• **EXTRAIT DU TEXTE**:
■ ■ ■ ■ ■

En réalité, comme évoquée plus haut aux versets 18 à 20, rien ne permet de relier le complot criminel des fils de Jacob à la médisance de celui-ci. C’est plutôt le refus de recevoir le message prophétique des rêves du jeune homme qui est la première source de leur inclinaison au mal.

On imagine mal le crime prémédité des frères comme une punition infligée par Dieu à Joseph, ou encore une conséquence fâcheuse de ses égarements.

La dimension prophétique du récit me semble primer sur une quelconque lecture éthique dans ce crime, une lecture qui, par ailleurs, ne peut s’écarter de l’évidence du texte.

Malgré l’épouvantable projet criminel des fils de Jacob, l’auteur du livre de Béréchit fait une confiance absolue en la souveraineté divine. Les histoires qui précèdent, avec Abraham et Isaac, tendent à confirmer, s’il en était besoin, que les « échecs » des hommes ou leurs égarements n’empêchent pas Dieu de mener à bien son projet de rédemption de l’humanité et de l’annoncer d’une manière qui nous dépasse au travers d’une histoire que nous n’aurions pu inventer.

Le patriarche Jacob connaissait ses échecs et se demandait vraiment comment Dieu allait pouvoir l’en sortir. Quelque temps auparavant, il n’avait pas su arrêter le crime de Siméon et Lévi sur le clan de Sichem[2]. Craignait-il de voir ses fils poursuivre la voie criminelle dont il avait été le témoin malgré lui ?

L’éducation de ses fils lui échappe en grande partie. Il s’attache alors à transmettre sa foi au plus jeune, le plus accessible peut-être à l’Alliance de ses pères.

Ainsi donc, Jacob place tous ses espoirs en Joseph. On peut donc imaginer le coup porté à Jacob lorsqu’il apprend la mortde son fils préféré. Par-delà l’émotion toute légitime, il faudra un pas de foi extraordinaire pour continuer à percevoir le plan prophétique de Dieu dans cette histoire.

On suppose avec raison que le récit est écrit après le déroulement des faits qu’il narre. Aussi est-il improbable que l’auteur désigne dans le crime des fils de Jacob, d’une manière implicite ou non, un jugement contre Joseph. Celui-ci nous livre même l’une des clés de lecture de notre récit prophétique en Genèse 45. 5 :

5 Et maintenant, ne vous affligez point, ne soyez pas irrités contre vous-mêmes de m’avoir vendu pour ce pays ; car c’est pour le salut que le Seigneur m’y a envoyé avant vous.

■ ■ ■ ■ ■

• **Éléments du jeu de données**:
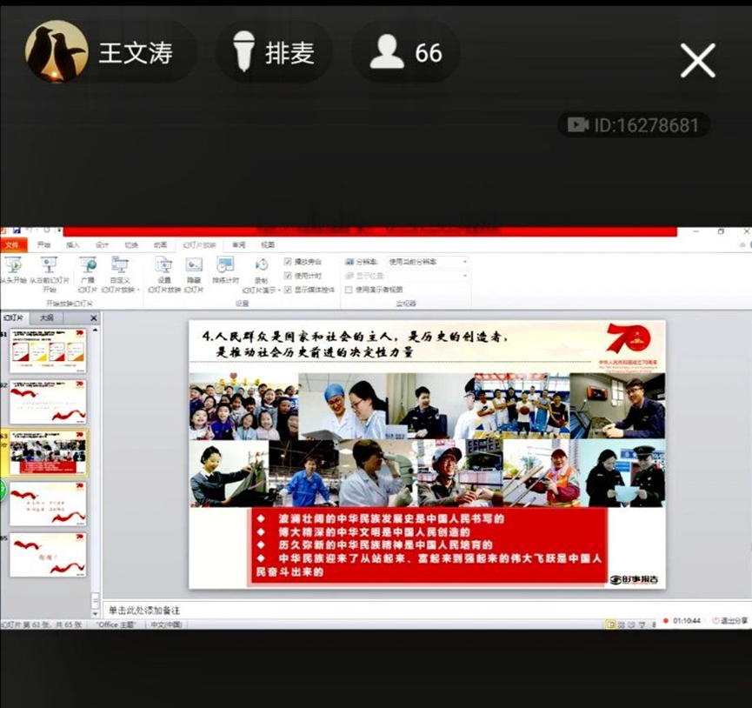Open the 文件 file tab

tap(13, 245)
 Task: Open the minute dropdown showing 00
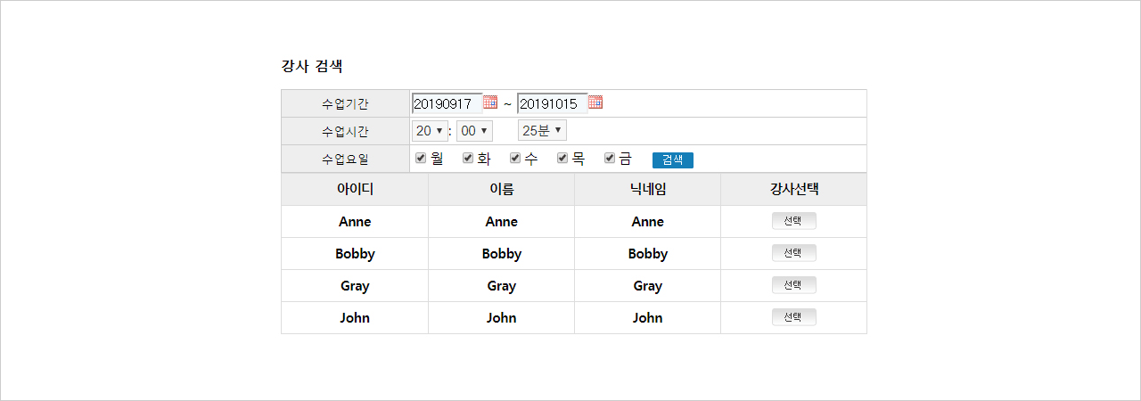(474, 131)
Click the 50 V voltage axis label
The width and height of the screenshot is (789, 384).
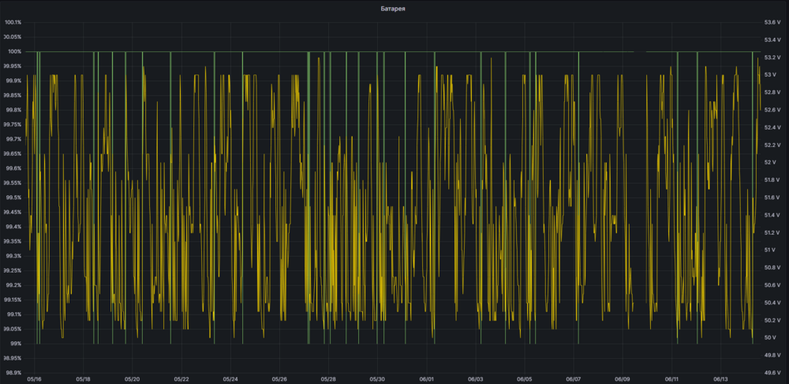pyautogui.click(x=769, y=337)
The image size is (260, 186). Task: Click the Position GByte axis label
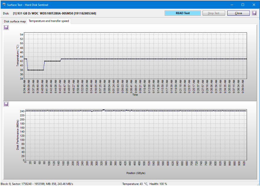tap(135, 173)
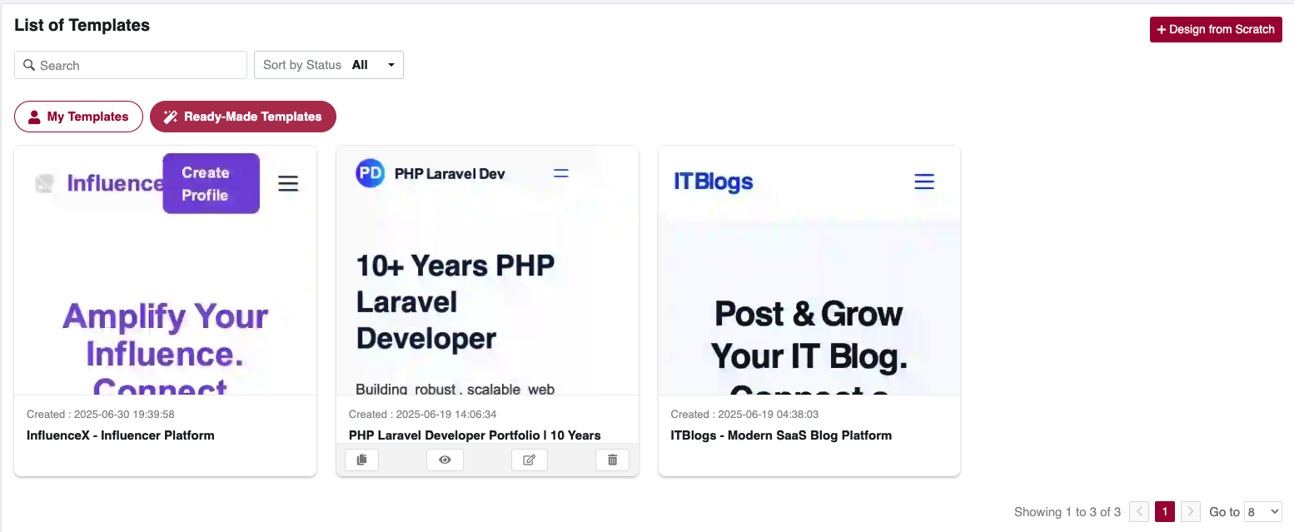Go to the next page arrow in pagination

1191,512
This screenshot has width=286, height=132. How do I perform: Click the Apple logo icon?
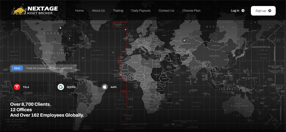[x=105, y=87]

■ ■ ■ ■ ■

• **À FAIRE**:
a - Relevez tous les personnages désignés par leur nom dans le texte sur Joseph et ses frères, sans compter Dieu ni le clan de Sichem.
b - Prolongez le texte sur Joseph et ses frères à partir de sa dernière phrase.
Les lignes de données forment un matériau distinct du texte sur Joseph et ses frères.

• **RÉPONSES**:
a - Jacob, Joseph, Abraham, Isaac, Siméon, Lévi

b -
Cela étant, la dimension messianique du texte dépasse le récit lui-même comme on va le voir.

21 Ruben l’entendit et voulut le sauver de leurs mains ; il se dit : « N’attentons point à sa vie. » 22 Ruben leur dit donc : « Ne versez point le sang ! Jetez-le dans cette citerne qui est dans le désert, mais ne portez point la main sur lui. » C’était pour le sauver de leurs mains et le ramener à son père. 23 En effet, lorsque Joseph fut arrivé près de ses frères ils le dépouillèrent de sa robe, de la tunique à rayures dont il était vêtu ; 24 et ils le saisirent et ils le jetèrent dans la citerne. Cette citerne était vide et sans eau.

La démarche de Ruben pour sauver Joseph, comme celle de Juda un peu plus loin au verset 26, semblent louables, mais ne vont pas dans le même sens.

Ruben a certes le souci de Joseph. Peut-être a-t-il en effet une pensée pour son père dont il craint que l’événement ne cause la perte.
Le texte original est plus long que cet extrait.